“We need a resolution. We have so much confusion.” – Aaliyah
It’s another week, and another shameful, avoidable tragedy. After all, it’s Nigeria. But it doesn’t have to be that way. This time, it’s Kaduna, at the popular School of Forestry Mechanization, in Afaka, a little after the area called Mando. Many students were taken by armed kidnappers, most of them female. At the time of writing this, there’s been no contact with the terrorists who took the poor, innocent students. This is not quite long after the Kagara mass abduction in Niger State, and that of Jangebe in Zamfara State, all with bloodthirsty ‘bandits’ invading schools and forcefully taking away students, and even staff.
Of course, all the usual theatrics were employed, all after the fact. The remaining students were whisked to a military facility, and a new spin to the story was deployed, with the police keeping mum all the while. Business as usual, one might say. But for how long can we continue to be a nation of reactionary people? When can we begin to be proactive? I say this because the school in Kaduna has been wide-open prone to attacks for a while now. I say so because three years ago I was attacked by armed ‘bandits’, or would-be kidnappers really, as I plied the road beside the same school as a shortcut. After I survived that attempt, and lived to tell the tale, I understand many other incidents followed, prompting military checkpoints to be set up on the road.
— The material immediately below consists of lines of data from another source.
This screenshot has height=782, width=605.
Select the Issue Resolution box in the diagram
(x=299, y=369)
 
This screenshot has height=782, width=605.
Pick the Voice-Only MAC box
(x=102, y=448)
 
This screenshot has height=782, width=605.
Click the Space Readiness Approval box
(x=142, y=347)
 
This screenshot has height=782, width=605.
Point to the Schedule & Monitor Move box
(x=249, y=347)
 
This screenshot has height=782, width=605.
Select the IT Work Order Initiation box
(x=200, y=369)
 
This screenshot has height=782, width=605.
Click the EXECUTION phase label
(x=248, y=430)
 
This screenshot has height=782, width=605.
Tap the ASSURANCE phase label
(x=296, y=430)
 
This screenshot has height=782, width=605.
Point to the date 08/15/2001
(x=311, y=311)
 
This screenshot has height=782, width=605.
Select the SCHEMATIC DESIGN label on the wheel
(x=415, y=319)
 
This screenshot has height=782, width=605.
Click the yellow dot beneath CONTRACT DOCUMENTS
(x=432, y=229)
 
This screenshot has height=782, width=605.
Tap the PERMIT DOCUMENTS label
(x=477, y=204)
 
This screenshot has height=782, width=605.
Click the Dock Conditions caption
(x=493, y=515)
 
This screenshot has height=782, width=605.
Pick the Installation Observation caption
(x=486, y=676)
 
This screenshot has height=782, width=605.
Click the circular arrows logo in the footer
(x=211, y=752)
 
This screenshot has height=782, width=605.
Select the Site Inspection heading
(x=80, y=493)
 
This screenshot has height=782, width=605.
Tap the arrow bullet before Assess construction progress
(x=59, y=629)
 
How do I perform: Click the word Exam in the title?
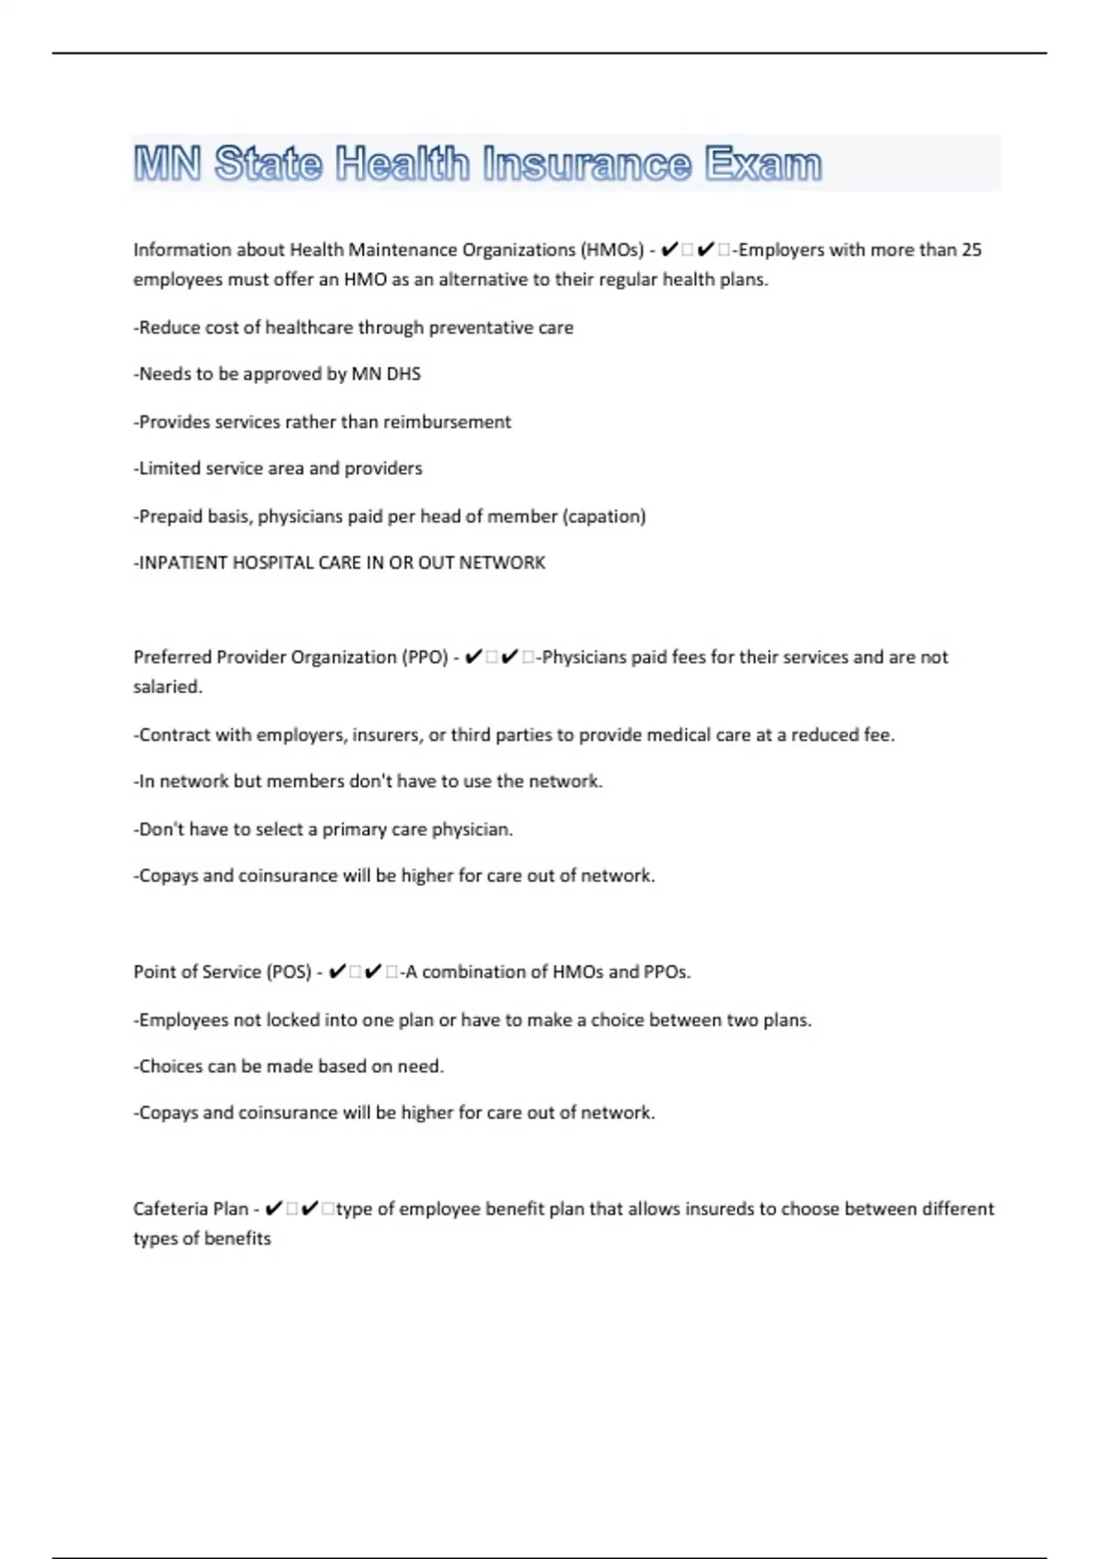(x=763, y=164)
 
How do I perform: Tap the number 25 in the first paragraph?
(x=971, y=249)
What happened to those checkpoints? I don’t know, but it would be interesting to know why such an important presence at a place proven to be dangerous, is not maintained. While it is ridiculous that a school within close proximity to the city – or the Nigerian Defence Academy (NDA) for that matter – is being attacked, we should avoid a narrative I see slowly creeping up. That’s the one that suggests that attacks like that shouldn’t happen so close to the NDA. But let’s ask: Is it the academy that’s tasked with securing the area, or the police? In any case, the attack didn’t happen in the academy. But I digress.
This is the kind of failure that triggers people to declare all kinds of things against the government. Misguided as they are – sometimes even silly – you can’t help but empathize with them. People are tired, especially when something as basic as security is not available, for whatever reason. It is quite obvious, that the powers-that-be need to sit down again, more seriously this time, and brainstorm a resolution that will have us feeling safe once more. We need all of the answers, and none of the questions.
Speaking of questions, one that I should be pardoned for having is, where is the good Sheikh Gumi? While his weird comments about the Nigerian military and his angling for negotiations and amnesty for the terrorists finally began to rub me the wrong way, I don’t think it would be out of place to involve him in getting back the victims in one piece. That’s the kind of thorny position one is bound to find himself when one sticks his neck out for groups like those of the ‘bandits’. As weird as that is, there’s even more ridiculous stuff happening elsewhere, in other states. I won’t mention Zamfara, because what’s going on there is like a complex movie script, and material for an entire column, on another day.
That means I have to look at other places, like my very own Niger State, where the governor is offering to arm ‘vigilantes’ with pump action rifles. The solution to arms proliferation, apparently, is to give more arms to people not officially engaged or trained by the government for law enforcement, or protection of lives and property. I don’t want to believe I’m the only one who thinks it’s all rather harebrained to even think of doing so, no matter how desperate the situation is. It’s a bit like having a fire problem, and pouring kerosene on the fire in a bid to quench it. Fine, the governor is in dire straits, but let reason prevail. There already are too many gun-wielding psychopaths in the state, kidnapping and terrorizing people. No need to add to their number.
The amount of epic buck-passing that follows any similar national tragedy is almost as tragic to observe as the main tragedy itself. I want to point out that it’s the duty of the police before anyone else to secure lives and property of Nigerians. But they’ve gotten complacent since the military has picked up the slack regarding the ongoing insurgency, hence the narrative that the Kaduna incident shouldn’t have happened ‘right in front of the NDA’. So what? Don’t the police have checkpoints nearby? All of us Nigerians need to take responsibility when it’s time to do so. Whether it’s the Army, Air Force, Navy, Police or even Civil Defence: Do your job. What this country needs is not the much-touted – and frankly ridiculous – revolution. What we need is a resolution.